On Fri, 2006-07-21 at 11:07 -0700, Chris Wedgwood wrote:
> On Fri, Jul 21, 2006 at 01:00:44PM -0400, Ming Zhang wrote:
>
> > what u mean overlay fs over small fs? like a unionfs?
>
> sorta not really, it's userspace libraries which create a virtual
> filesystem over real filesystems with some database (bezerkely db).
> it sorta evolved from an attempt to unify several filesystems spread
> over cheap PCs into something that pretended to be one larger fs
fancy word for this is NAS virtualization i guess.
>
> > but other than fsr. there is no better way for this right?
>
> not publicly, you could patch fsr or nag me for my patches if that
> helps
i will run some tests about fsr and see if i need to bug you about
patches.
>
> > of course, preallocate is always good. but i do not have control
> > over applications.
>
> well, in some cases you could use LD_PRELOAD and influence things, it
> depends on the application and what you need from it
>
> fwiw, most modern p2p applicaitons have terribly access patterns which
> cause cause horrible fragmentation (on all fs's, not just XFS)
>
> > sounds like a useful patch. :P will it be merged into fsr code?
>
> no, because it's ugly and i don't think i ever decoupled it from other
> changes and posted it
>
> > what kind of assistance you mean?
>
> [WARNING: lots of hand waving ahead, plenty of minor, but important,
> details ignored]
>
read about this and feel this will be VERY hard to be built, especially
considering the transaction issue.
can this be easier?
* analyze the fs to find out which file(s) to be defrag;
* create a temp file and begin to copy, preserve the space so it is
continuous;
* after first round of copy, for changed blocks have a trace table and a
second round on changed blocks.
* lock and switch the old file with new file.
> if you wanted much smarter defragmentation semantics, it would
> probably make sense to
>
> * bulkstat the entire volume, this will give you the inode cluster
> locations and enough information to start building a tree of where
> all the files are (XFS_IOC_FSGEOMETRY details obviously)
>
> * opendir/read to build a full directory tree
>
> * use XFS_IOC_GETBMAP & XFS_IOC_GETBMAPA to figure out which blocks
> are occupied by which files
>
> you would now have a pretty good idea of what is using what parts of
> the disk, except of course it could be constantly changing underneath
> you to make things harder
>
> also, doing this using the existing interfaces is (when i tried it)

Data supplied —
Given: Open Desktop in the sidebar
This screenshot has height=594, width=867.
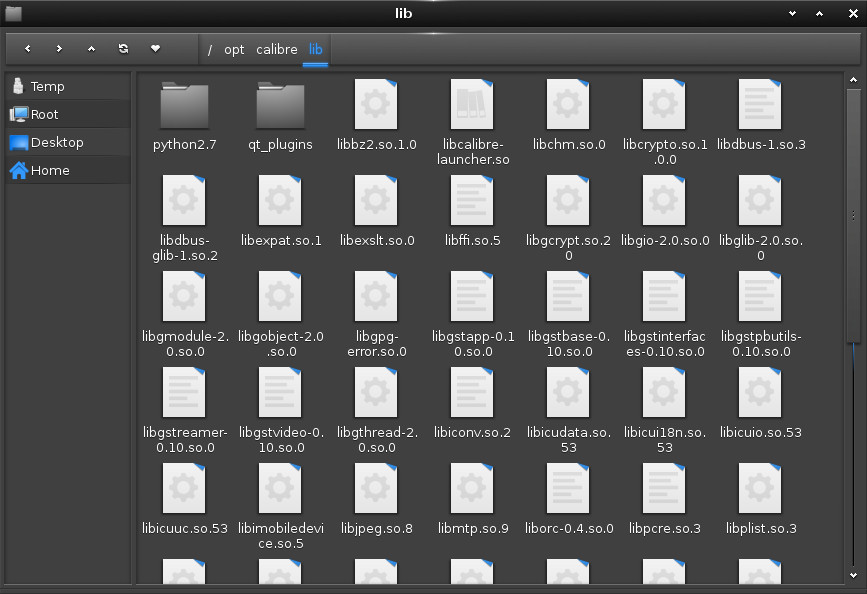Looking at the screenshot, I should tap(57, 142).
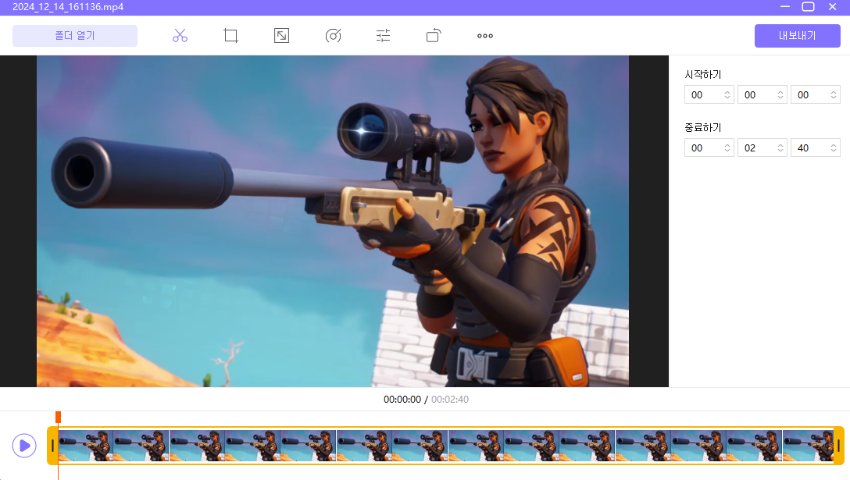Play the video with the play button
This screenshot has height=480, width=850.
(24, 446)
--
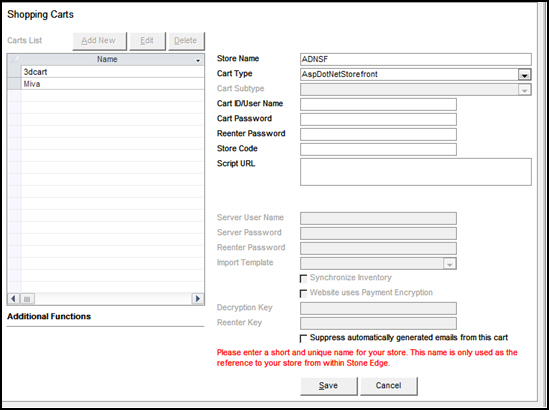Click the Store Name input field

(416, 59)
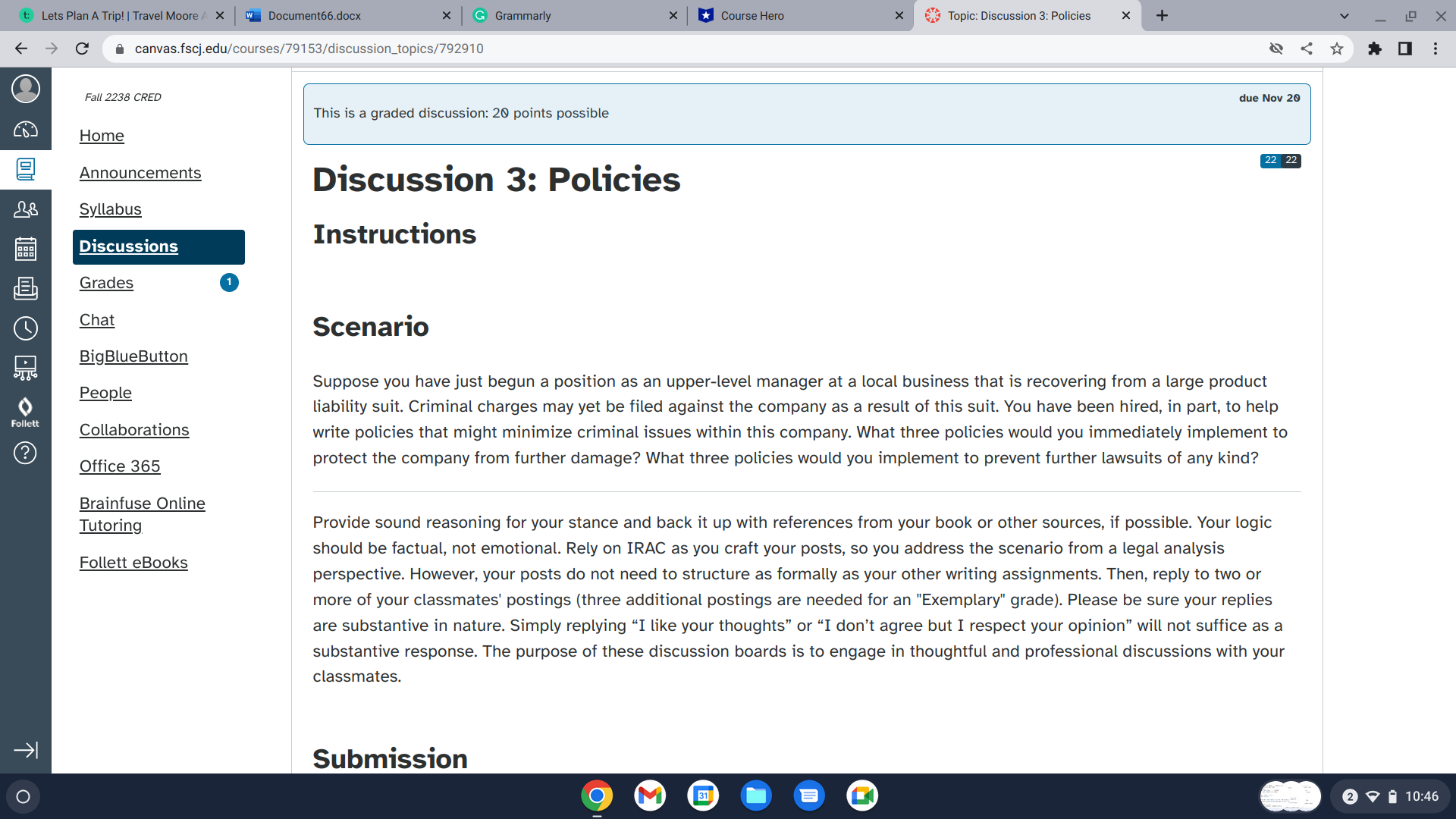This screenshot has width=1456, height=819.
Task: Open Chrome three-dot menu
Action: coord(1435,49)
==
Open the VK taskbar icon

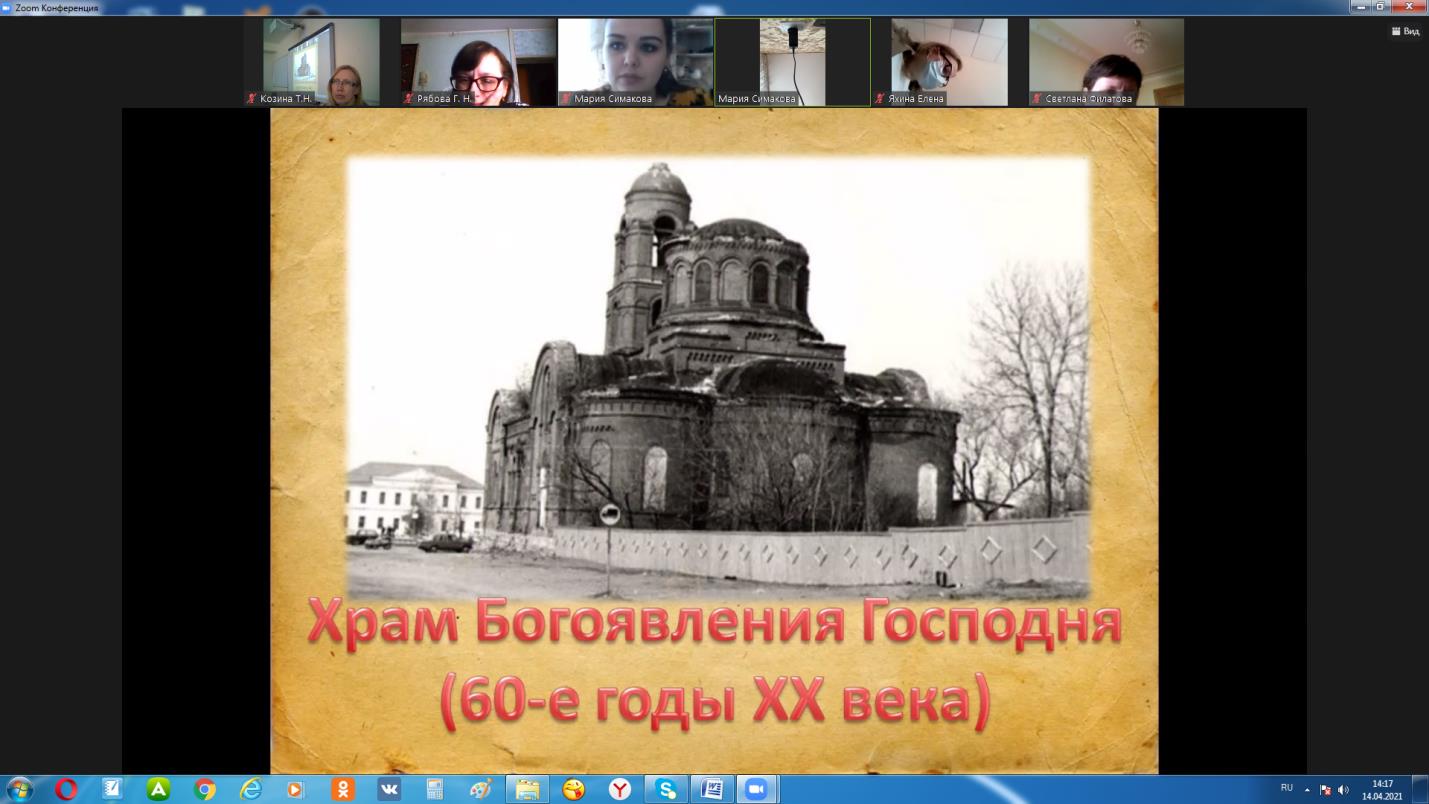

Task instructions —
1) In the defragmentation thread, condense the paragraph beginning "read about this and feel this will be VERY hard" into a short list that keeps its main points.
2) In the records, begin at the line that has "Click the Store Name input field" and stop after the line with "Action: coord(1435,49)". Substitute "Launch" for "Open" and return only those lines, without the pictures.
The defragmentation thread and the records have no connection to each other.

Complete answers —
1)
- Building this would be very hard, mainly because of the transaction issue; a simpler approach is proposed:
- Analyze the filesystem to find which files need defragmenting.
- Create a temp file and copy into it, reserving continuous space.
- Track blocks changed during the first copy in a table and copy them in a second round.
- Lock and switch the old file with the new one.

2)
Click the Store Name input field

(416, 59)
This screenshot has width=1456, height=819.
Task: Launch Chrome three-dot menu
Action: coord(1435,49)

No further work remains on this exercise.